Produção Nacional de Tacrolimo: Um Marco para a Autonomia
Outro marco importante para o SUS foi a entrega do primeiro lote de tacrolimo, um imunossupressor essencial no combate à rejeição de órgãos em transplantes de fígado, rim e coração. Essa conquista é resultado de uma Parceria de Desenvolvimento Produtivo (PDP), firmada entre a Fiocruz e a farmacêutica Libbs, que permitiu a transferência de tecnologia para a produção local do medicamento. “Com a fabricação nacional, além de garantir o fornecimento pelo SUS, o Brasil terá maior segurança em relação a crises internacionais, sejam elas pandemias ou oscilações econômicas,” disse Padilha, ressaltando a importância de parcerias com empresas brasileiras e indianas.
Graças a essa iniciativa, o Brasil agora detém o controle completo do ciclo produtivo do tacrolimo, desde o Insumo Farmacêutico Ativo (IFA) até o produto final. A tecnologia utilizada para a produção foi totalmente transferida para a Farmanguinhos, incluindo a produção, controle de qualidade e embalagem. O primeiro lote do medicamento, feito com IFA nacional, foi produzido no laboratório público no Rio de Janeiro e conta com mais de um milhão de unidades farmacêuticas. Antes de serem enviados ao SUS, esses produtos passarão por rigorosos ensaios de rotina e a nova etapa de registro na Agência Nacional de Vigilância Sanitária (Anvisa).

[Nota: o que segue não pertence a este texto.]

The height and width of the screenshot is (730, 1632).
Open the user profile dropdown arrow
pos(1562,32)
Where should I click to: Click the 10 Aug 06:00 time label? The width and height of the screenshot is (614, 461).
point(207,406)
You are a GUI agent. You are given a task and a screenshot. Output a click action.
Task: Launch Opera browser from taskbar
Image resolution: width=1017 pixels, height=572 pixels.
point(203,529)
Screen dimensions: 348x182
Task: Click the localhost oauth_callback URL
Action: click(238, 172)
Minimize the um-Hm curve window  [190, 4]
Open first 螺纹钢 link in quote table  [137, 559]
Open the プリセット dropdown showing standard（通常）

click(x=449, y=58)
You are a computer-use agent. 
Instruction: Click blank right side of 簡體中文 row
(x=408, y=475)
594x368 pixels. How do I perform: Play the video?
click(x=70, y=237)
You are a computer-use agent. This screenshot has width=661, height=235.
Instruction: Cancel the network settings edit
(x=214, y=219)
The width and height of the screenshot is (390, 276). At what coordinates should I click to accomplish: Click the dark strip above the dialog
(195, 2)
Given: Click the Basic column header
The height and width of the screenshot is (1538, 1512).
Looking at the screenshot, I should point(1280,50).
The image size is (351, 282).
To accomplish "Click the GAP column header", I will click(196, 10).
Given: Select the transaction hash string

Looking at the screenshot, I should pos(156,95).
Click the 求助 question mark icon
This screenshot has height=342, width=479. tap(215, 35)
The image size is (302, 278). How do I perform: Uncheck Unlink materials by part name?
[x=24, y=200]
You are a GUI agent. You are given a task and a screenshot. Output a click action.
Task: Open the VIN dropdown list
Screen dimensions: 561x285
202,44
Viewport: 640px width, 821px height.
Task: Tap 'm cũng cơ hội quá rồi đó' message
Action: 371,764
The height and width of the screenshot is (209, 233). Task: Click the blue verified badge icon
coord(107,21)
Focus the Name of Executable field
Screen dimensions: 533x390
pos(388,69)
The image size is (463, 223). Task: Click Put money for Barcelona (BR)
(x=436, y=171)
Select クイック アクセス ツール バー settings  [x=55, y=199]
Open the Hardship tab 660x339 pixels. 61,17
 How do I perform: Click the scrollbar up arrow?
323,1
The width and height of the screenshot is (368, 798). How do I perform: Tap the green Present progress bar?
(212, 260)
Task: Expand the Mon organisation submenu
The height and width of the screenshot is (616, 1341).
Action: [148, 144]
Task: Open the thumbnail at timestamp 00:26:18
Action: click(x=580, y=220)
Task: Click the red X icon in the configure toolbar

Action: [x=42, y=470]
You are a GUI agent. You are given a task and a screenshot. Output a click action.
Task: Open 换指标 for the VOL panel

Impacto na Vida dos Pacientes
No Brasil, cerca de 100 mil pacientes utilizam tacrolimo de forma contínua. Devido ao seu papel como imunossupressor, uma área exclusiva foi dedicada para a produção desse medicamento no Complexo Tecnológico de Medicamentos de Farmanguinhos. Com uma área fabril de 267 m², a capacidade de produção chega a 130 milhões de unidades anuais. Nos últimos dez anos, mais de 500 milhões de unidades do tacrolimo foram disponibilizadas pelo SUS, reafirmando o compromisso do Ministério da Saúde em garantir tratamentos essenciais e seguros para a população brasileira.